§ What to work on
Among the entries below, one line contains "You are a GUI" and another contains "Task: Click the region_name legend title". Transcribe those two lines and every line between them, exactly.

(Beginning of Entries provided)

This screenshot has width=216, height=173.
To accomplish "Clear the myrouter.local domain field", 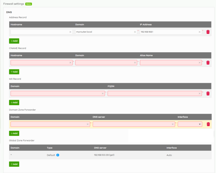I will [x=135, y=32].
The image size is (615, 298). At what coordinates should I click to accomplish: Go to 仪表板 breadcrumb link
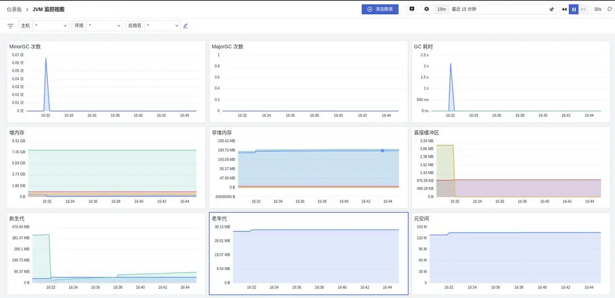[x=14, y=10]
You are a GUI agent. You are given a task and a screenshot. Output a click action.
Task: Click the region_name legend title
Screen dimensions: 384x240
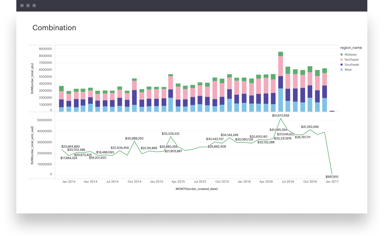tap(351, 48)
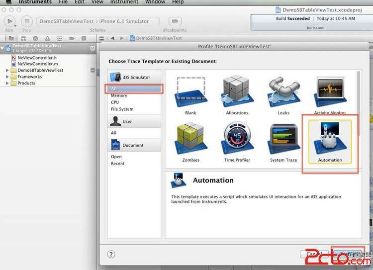This screenshot has width=373, height=270.
Task: Expand the Products folder
Action: pyautogui.click(x=7, y=84)
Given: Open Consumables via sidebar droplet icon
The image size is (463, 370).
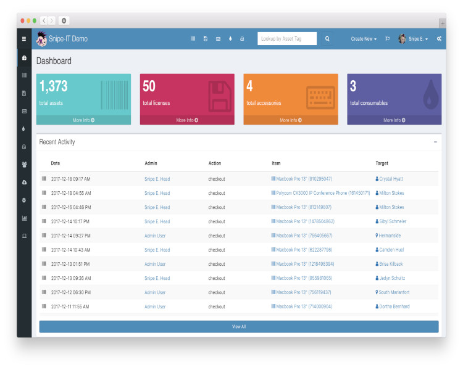Looking at the screenshot, I should [24, 129].
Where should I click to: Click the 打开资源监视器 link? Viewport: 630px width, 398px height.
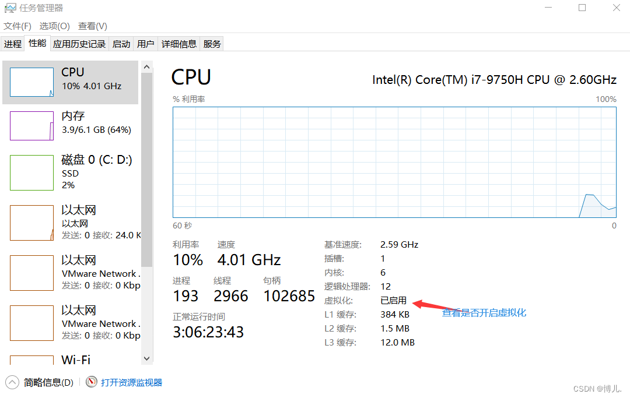tap(131, 382)
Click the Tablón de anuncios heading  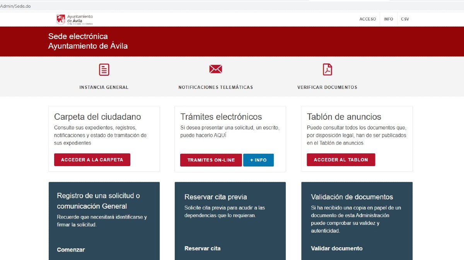coord(344,117)
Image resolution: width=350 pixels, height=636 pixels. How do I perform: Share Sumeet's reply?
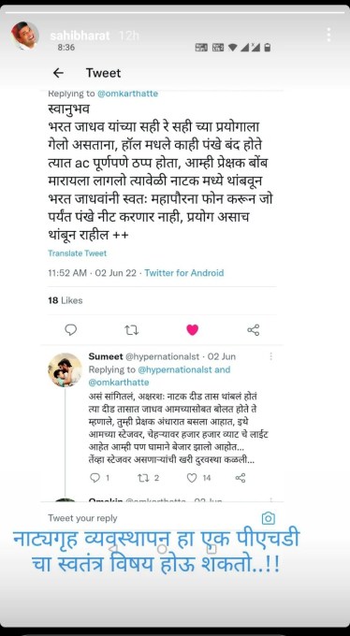click(x=241, y=478)
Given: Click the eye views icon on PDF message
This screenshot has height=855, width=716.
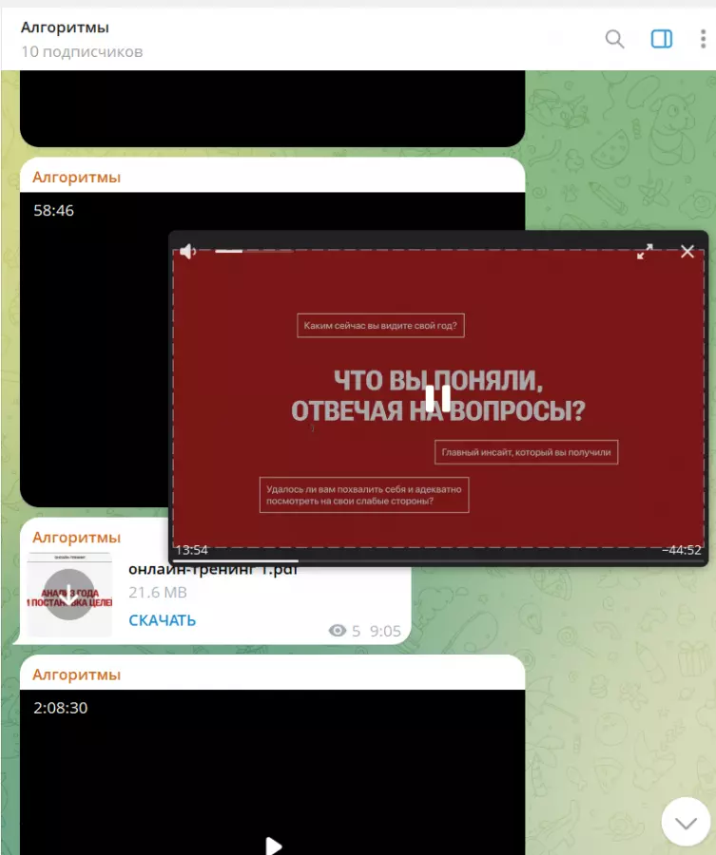Looking at the screenshot, I should pyautogui.click(x=337, y=631).
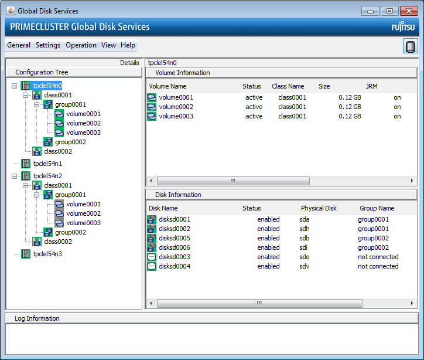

(End of Entries provided)

§ Answer to this problem
You are a GUI agent. You are given a task and a screenshot. Output a click action.
Task: Click the region_name legend title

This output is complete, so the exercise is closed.